§ **УСЛОВИЕ ЗАДАНИЯ**
Какой инструмент, по преданию, впервые настроили по канону Пифагора согласно тексту о пифагоровом строе?

§ **ТЕКСТ**
Зная размеры интервалов, образующих, например, лидийскую гармонию и правила действия с ними, легко получить математическое выражение этой гаммы, т. е. построить ее пифагоров строй. Приняв частоту нижнего тона за единицу f1 = 1, oнаходим первый тетрахорд: f1 = 1, f2 = 9/8, f3 = 9/8*9/8=81/64, f4=4/3. Второй тетрахорд получается сдвигом первого на квинту: f5 = 3/2fl = 3/2, f6 = 3/2f2 = 27/16, f7 = 3/2f3 = 243/128, f8 = 3/2f4 = 2. Окончательно для интервальных коэффициентов имеем

(6.14)

Это и есть канон Пифагора. По преданию, канон Пифагора впервые нашел практическое применение при настройке лиры легендарного Орфея.

§ **ПРЕДОСТАВЛЕННЫЕ МАТЕРИАЛЫ**

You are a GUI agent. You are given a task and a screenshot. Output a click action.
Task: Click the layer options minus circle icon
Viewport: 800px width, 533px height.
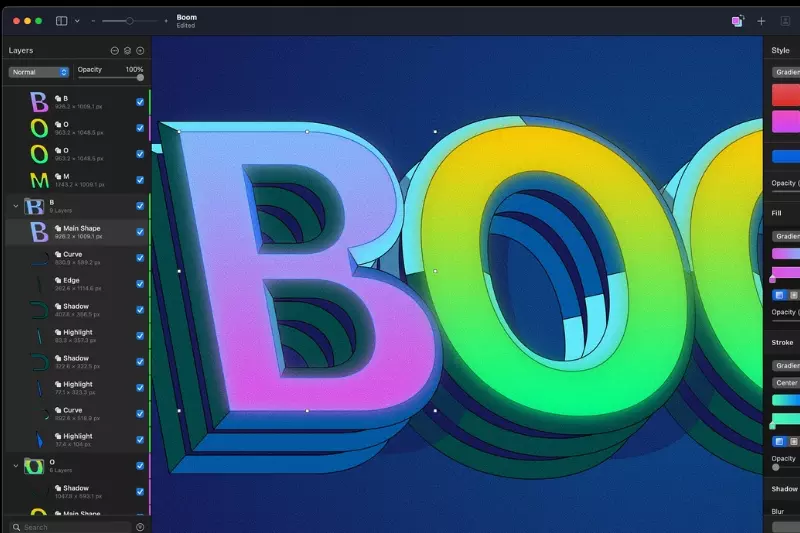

§ **РЕЗУЛЬТАТ УПРАЖНЕНИЯ**
Лиру легендарного Орфея.